* _Your task_
Word for word, copy out every line of the records, omitting each picture.

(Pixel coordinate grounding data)
__________________________________________________

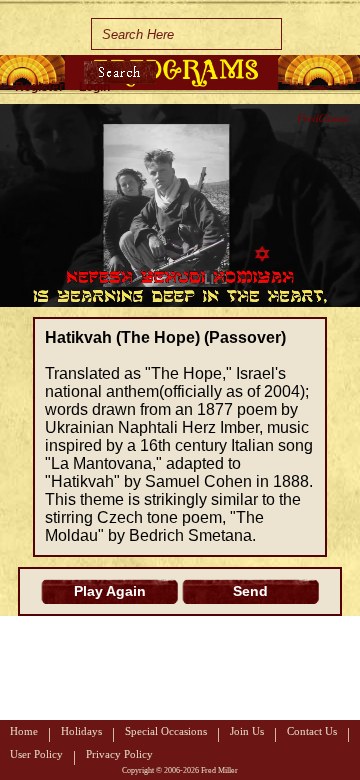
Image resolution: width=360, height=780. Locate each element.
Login (94, 87)
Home (24, 731)
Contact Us (312, 731)
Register (39, 87)
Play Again (110, 591)
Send (250, 591)
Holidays (81, 731)
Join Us (247, 731)
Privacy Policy (119, 754)
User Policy (36, 754)
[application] (180, 205)
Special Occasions (166, 731)
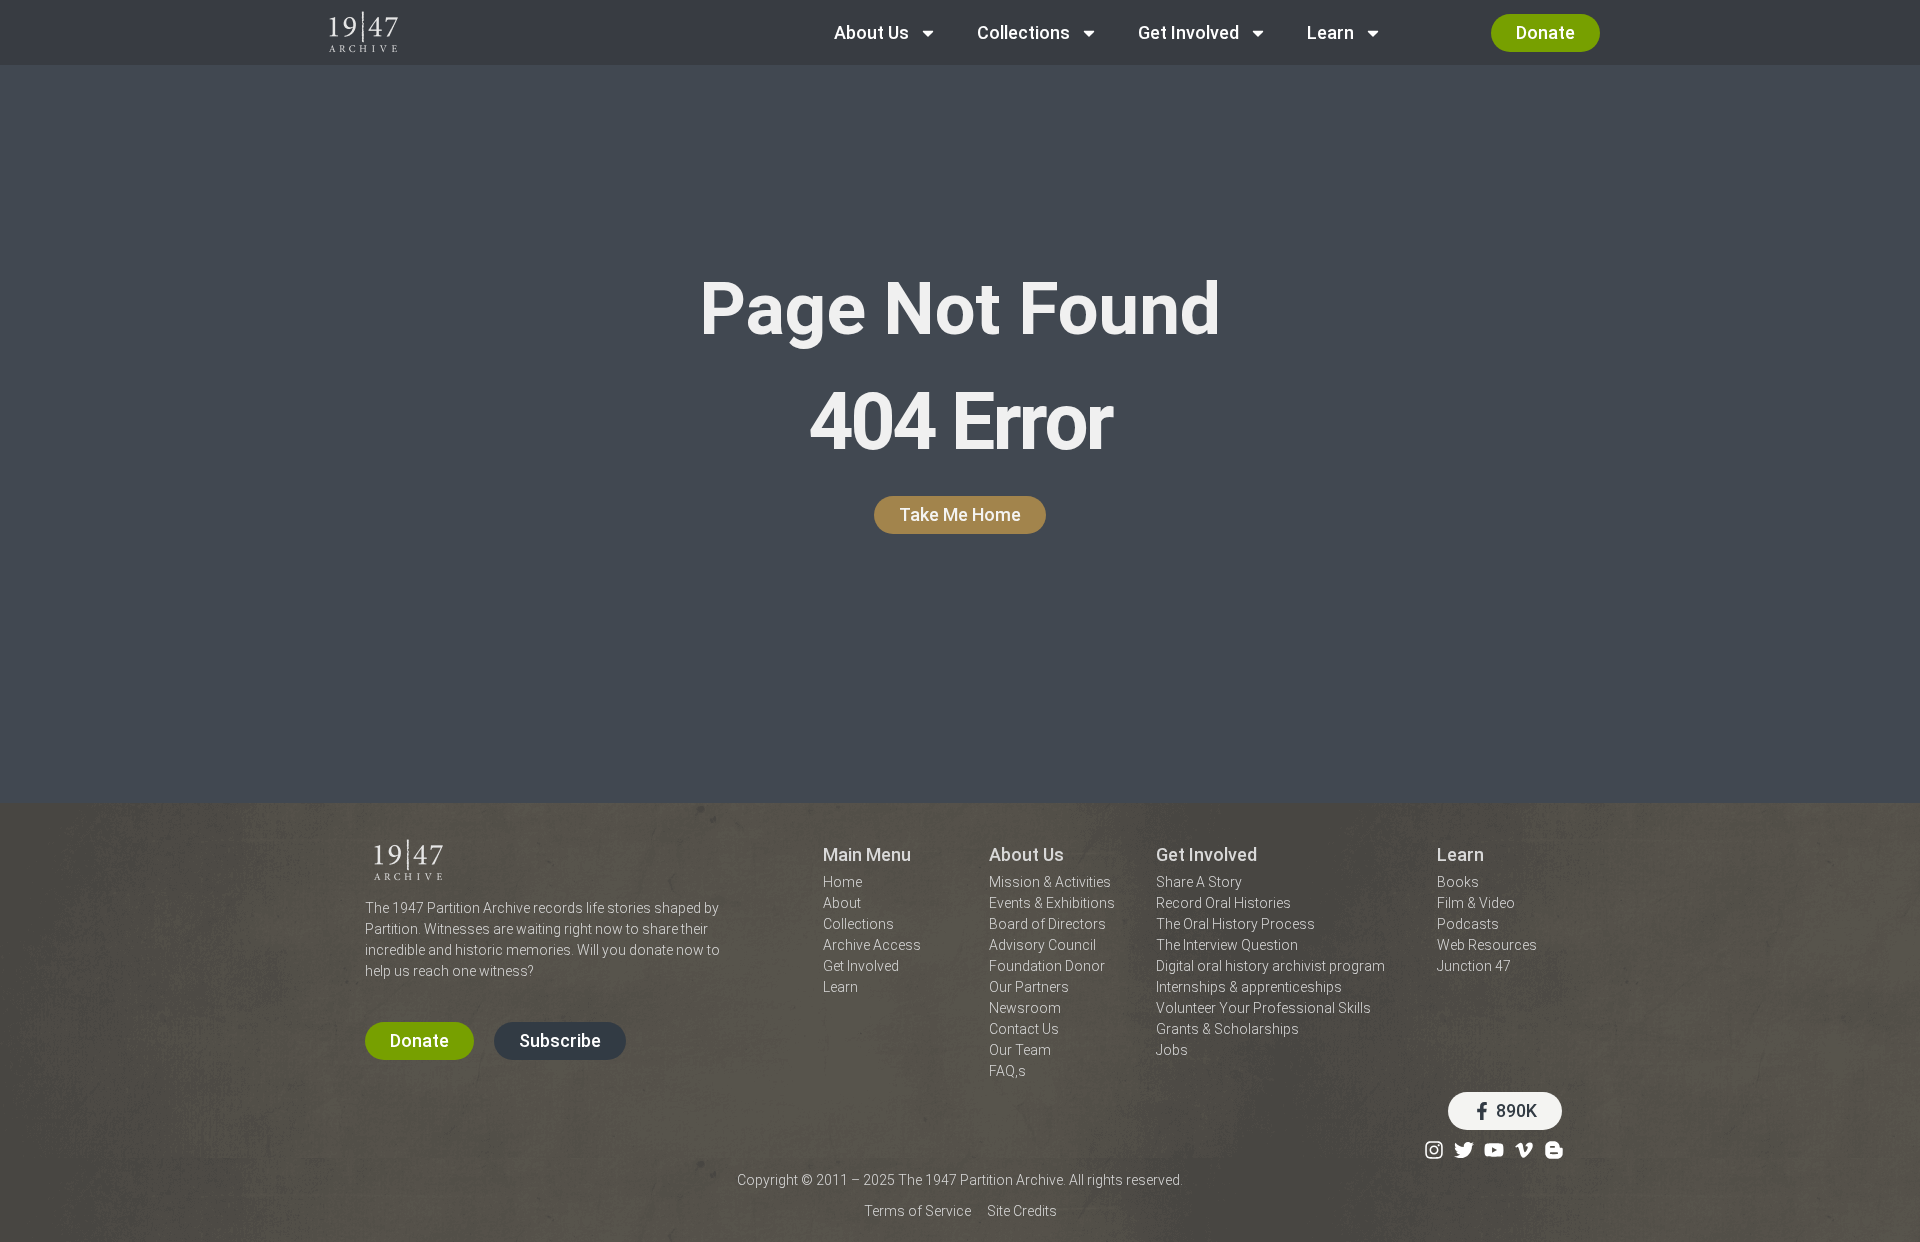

__________________________________________________

* _Solution below_
Image resolution: width=360, height=780. Locate each element.
Login (94, 87)
Home (24, 731)
Contact Us (312, 731)
Register (39, 87)
Play Again (110, 591)
Send (250, 591)
Holidays (81, 731)
Join Us (247, 731)
Privacy Policy (119, 754)
User Policy (36, 754)
[application] (180, 205)
Special Occasions (166, 731)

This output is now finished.